# Records for this task:
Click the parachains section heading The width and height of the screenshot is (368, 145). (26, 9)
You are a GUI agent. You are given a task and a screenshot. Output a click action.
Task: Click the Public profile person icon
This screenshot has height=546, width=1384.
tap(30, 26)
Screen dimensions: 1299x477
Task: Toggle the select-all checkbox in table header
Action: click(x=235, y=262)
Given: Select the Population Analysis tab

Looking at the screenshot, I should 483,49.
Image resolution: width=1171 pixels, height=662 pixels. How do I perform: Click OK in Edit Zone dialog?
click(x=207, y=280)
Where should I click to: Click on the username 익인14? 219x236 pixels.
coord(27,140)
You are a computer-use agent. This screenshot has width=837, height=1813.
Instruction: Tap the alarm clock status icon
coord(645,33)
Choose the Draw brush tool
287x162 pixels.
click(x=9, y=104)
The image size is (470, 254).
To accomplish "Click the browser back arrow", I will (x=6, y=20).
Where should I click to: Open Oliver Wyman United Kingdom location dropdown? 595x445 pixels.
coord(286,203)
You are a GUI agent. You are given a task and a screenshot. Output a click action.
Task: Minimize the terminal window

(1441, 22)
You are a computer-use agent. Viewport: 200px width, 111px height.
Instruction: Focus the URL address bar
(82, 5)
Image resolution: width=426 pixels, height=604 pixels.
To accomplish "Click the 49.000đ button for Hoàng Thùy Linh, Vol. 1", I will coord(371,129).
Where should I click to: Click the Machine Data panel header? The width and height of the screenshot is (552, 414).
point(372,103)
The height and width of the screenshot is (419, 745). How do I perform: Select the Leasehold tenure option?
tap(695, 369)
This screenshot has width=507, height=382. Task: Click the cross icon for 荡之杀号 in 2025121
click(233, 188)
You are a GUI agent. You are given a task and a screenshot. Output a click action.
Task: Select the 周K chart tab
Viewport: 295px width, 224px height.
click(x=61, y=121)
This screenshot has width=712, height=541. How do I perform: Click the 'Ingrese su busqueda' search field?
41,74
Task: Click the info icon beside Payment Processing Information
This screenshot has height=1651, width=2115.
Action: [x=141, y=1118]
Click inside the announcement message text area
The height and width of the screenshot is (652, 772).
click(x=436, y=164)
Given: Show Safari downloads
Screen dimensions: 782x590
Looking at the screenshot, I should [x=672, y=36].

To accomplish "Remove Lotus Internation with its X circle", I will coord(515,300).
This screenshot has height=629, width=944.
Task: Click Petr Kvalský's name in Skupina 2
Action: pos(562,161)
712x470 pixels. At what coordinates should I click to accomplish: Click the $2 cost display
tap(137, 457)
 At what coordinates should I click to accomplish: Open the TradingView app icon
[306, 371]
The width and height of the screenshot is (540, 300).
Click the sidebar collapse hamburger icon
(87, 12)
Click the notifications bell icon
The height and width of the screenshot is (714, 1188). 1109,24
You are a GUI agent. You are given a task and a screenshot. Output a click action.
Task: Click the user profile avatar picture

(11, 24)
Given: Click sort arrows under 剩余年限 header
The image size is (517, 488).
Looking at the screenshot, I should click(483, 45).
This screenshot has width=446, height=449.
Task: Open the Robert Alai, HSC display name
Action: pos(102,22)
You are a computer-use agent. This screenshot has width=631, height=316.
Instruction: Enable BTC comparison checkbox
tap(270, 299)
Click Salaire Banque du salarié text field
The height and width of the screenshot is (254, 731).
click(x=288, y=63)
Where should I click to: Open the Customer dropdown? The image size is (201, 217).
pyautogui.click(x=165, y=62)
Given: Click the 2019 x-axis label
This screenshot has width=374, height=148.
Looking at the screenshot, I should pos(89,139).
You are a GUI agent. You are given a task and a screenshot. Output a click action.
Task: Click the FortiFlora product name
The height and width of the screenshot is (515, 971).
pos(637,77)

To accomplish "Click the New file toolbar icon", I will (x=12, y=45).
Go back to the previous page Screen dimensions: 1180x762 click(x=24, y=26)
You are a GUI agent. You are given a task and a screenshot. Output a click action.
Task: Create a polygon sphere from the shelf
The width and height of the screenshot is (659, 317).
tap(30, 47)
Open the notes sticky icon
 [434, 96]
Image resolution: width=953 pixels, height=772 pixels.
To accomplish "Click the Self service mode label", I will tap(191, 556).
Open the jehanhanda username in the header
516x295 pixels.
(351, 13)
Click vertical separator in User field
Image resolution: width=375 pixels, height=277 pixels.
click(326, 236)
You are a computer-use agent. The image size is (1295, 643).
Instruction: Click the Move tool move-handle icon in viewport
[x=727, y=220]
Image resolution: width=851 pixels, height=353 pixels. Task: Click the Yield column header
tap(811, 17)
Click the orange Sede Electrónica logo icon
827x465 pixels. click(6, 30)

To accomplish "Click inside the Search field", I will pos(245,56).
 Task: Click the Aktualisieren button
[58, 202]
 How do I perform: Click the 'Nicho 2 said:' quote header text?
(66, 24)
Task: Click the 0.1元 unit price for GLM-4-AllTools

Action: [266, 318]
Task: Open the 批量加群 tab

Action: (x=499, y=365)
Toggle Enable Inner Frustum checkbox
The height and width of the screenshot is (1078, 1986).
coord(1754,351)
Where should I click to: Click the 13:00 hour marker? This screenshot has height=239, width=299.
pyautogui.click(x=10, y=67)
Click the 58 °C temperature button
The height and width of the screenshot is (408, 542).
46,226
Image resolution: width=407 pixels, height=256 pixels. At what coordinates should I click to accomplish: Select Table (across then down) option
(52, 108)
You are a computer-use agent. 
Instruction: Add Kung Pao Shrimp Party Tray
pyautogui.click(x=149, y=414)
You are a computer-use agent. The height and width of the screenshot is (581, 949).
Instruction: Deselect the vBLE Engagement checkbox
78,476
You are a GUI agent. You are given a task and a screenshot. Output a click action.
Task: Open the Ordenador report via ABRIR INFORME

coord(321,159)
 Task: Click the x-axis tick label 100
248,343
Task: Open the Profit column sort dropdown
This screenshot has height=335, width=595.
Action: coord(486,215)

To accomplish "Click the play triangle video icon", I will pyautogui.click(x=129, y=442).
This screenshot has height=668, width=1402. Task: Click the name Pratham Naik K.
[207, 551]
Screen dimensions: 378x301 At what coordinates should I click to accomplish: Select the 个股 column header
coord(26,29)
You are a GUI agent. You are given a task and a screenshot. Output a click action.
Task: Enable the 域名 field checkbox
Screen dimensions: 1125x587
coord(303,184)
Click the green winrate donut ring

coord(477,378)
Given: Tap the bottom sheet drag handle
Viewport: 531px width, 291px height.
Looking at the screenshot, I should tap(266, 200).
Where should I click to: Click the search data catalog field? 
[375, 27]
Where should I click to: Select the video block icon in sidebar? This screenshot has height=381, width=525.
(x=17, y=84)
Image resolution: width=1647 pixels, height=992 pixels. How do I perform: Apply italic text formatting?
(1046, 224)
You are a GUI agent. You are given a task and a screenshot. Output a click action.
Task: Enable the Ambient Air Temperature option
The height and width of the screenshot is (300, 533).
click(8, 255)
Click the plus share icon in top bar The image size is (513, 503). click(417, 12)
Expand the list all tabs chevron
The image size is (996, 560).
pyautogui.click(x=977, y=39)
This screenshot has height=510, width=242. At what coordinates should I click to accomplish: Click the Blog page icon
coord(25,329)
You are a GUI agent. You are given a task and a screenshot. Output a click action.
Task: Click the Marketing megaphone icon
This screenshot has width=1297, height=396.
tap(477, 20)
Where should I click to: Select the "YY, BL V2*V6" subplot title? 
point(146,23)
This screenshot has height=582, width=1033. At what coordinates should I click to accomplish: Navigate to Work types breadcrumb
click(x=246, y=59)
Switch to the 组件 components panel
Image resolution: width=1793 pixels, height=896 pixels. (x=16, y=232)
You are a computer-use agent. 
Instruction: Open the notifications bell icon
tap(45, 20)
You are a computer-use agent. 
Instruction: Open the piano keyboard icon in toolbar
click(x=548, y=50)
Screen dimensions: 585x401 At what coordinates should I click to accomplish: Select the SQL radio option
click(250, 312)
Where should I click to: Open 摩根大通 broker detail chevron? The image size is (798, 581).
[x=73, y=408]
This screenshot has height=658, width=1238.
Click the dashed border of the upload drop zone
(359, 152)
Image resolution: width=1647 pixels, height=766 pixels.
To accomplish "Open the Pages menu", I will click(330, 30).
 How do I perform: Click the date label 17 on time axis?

# Exercise prompt:
Reproduce verbatim the stretch of data from the line containing "712x470 pixels. At" through the line containing "click(326, 236)", both included.

# Response to this task:
712x470 pixels. At what coordinates should I click to accomplish: Click the $2 cost display
tap(137, 457)
 At what coordinates should I click to accomplish: Open the TradingView app icon
[306, 371]
The width and height of the screenshot is (540, 300).
Click the sidebar collapse hamburger icon
(87, 12)
Click the notifications bell icon
The height and width of the screenshot is (714, 1188). 1109,24
You are a GUI agent. You are given a task and a screenshot. Output a click action.
Task: Click the user profile avatar picture

(11, 24)
Given: Click sort arrows under 剩余年限 header
The image size is (517, 488).
Looking at the screenshot, I should click(483, 45).
This screenshot has width=446, height=449.
Task: Open the Robert Alai, HSC display name
Action: pos(102,22)
You are a computer-use agent. This screenshot has width=631, height=316.
Instruction: Enable BTC comparison checkbox
tap(270, 299)
Click Salaire Banque du salarié text field
The height and width of the screenshot is (254, 731).
click(x=288, y=63)
Where should I click to: Open the Customer dropdown? The image size is (201, 217).
pyautogui.click(x=165, y=62)
Given: Click the 2019 x-axis label
This screenshot has width=374, height=148.
Looking at the screenshot, I should pos(89,139).
You are a GUI agent. You are given a task and a screenshot. Output a click action.
Task: Click the FortiFlora product name
The height and width of the screenshot is (515, 971).
pos(637,77)

To accomplish "Click the New file toolbar icon", I will (x=12, y=45).
Go back to the previous page Screen dimensions: 1180x762 click(x=24, y=26)
You are a GUI agent. You are given a task and a screenshot. Output a click action.
Task: Create a polygon sphere from the shelf
The width and height of the screenshot is (659, 317).
tap(30, 47)
Open the notes sticky icon
 [434, 96]
Image resolution: width=953 pixels, height=772 pixels.
To accomplish "Click the Self service mode label", I will tap(191, 556).
Open the jehanhanda username in the header
516x295 pixels.
(351, 13)
Click vertical separator in User field
Image resolution: width=375 pixels, height=277 pixels.
click(326, 236)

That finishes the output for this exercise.